At least two other individuals never claimed their attacks on behalf of specific foreign terrorist organizations, but were linked to those organizations in their online activity – and in both cases, ISIS eventually claimed credit for their violent actions. ISIS has also claimed credit for the Orlando attack.

  • In September 2014, Okla­homa res­i­dent Alton Nolen was sus­pended from his work­place, a food pro­cess­ing plant. Nolen returned with “a large bladed knife,” with which he beheaded a for­mer col­league and attacked a second. Nolen’s social media feed indi­cated an inter­est in vio­lent extrem­ist pro­pa­ganda, and par­tic­u­larly violent acts associated with ISIS, even as it became clear that he had no actual links to extrem­ist orga­ni­za­tions or a com­pre­hen­sive adher­ence to extrem­ist ideology. Indeed, his online activ­ity may have influenced him to some extent - his inter­est in extrem­ist vio­lence may have informed his deci­sion to under­take a behead­ing rather than another form of vio­lence. Dabiq, ISIS’s English language magazine, claimed credit for Nolen’s activity and boasted that he had acted based on ISIS propaganda. The circumstances of the activity, though, seemed more directly related to workplace violence than to Islamic extremism.
  • In October 2014, Zale Thomp­son of New York attacked law enforce­ment offi­cers with a hatchet.

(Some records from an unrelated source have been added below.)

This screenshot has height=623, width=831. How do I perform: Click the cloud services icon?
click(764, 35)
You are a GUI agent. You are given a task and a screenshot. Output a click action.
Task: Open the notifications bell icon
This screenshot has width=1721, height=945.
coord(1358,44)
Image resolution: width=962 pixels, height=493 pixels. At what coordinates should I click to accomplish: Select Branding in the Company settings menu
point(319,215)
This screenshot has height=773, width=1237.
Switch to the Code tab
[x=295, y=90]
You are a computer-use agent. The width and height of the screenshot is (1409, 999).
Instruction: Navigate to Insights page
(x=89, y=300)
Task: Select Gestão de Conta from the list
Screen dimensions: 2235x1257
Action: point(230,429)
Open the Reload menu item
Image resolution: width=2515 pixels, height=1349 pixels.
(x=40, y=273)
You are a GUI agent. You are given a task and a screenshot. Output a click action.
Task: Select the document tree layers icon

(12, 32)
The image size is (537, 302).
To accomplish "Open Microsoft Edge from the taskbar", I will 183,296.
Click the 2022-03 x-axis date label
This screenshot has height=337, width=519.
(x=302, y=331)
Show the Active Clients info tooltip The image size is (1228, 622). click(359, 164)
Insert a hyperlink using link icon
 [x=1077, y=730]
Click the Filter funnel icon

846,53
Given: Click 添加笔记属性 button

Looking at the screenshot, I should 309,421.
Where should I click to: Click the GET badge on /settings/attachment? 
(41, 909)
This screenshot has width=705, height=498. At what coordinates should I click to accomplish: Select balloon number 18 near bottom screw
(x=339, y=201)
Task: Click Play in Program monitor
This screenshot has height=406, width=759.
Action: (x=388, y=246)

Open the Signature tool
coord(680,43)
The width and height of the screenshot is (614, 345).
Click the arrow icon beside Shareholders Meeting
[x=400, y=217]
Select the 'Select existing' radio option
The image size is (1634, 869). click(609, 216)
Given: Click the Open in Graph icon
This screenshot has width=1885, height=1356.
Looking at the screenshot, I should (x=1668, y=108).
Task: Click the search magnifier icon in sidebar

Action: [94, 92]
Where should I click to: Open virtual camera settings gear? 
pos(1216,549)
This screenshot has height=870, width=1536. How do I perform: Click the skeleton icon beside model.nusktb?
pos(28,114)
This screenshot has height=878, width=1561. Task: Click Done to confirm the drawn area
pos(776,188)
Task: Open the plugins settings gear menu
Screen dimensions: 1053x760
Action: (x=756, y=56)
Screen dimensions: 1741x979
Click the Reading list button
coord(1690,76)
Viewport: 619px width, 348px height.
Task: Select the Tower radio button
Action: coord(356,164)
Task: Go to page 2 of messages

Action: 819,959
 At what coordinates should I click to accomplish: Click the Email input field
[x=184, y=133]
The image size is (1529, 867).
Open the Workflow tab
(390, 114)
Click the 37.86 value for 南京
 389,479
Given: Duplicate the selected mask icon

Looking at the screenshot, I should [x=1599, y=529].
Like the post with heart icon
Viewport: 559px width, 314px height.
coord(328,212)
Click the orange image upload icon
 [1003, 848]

Thompson’s online history  indi­cated he had experimented with a variety of extremist ideologies, but had most recently engaged with Islamic extrem­ist pro­pa­ganda and ide­ol­ogy, includ­ing ISIS-specific pro­pa­ganda, prior to the attack – presumably because it justified such an attack more than other groups he had associated with. He had also independently expressed anger against law enforcement. Thompson’s ultimate motives have not been made clear; the NYPD classified his actions as a terrorist attack, but the FBI did not. Like Nolen, Thompson did not state that his action was undertaken on behalf of a foreign terrorist organization, but ISIS claimed that it was inspired by their propaganda in Dabiq magazine.

The apparent complexity of the motivations in the Orlando Shooting would indicate that this tragedy can fall under the rubric of many other mass casualty attacks – such as Sandy Hook and Charleston- as well as under the rubric of domestic terrorism motivated by Islamic extremist ideology – such as the Boston Bombing and the San Bernardino shooting.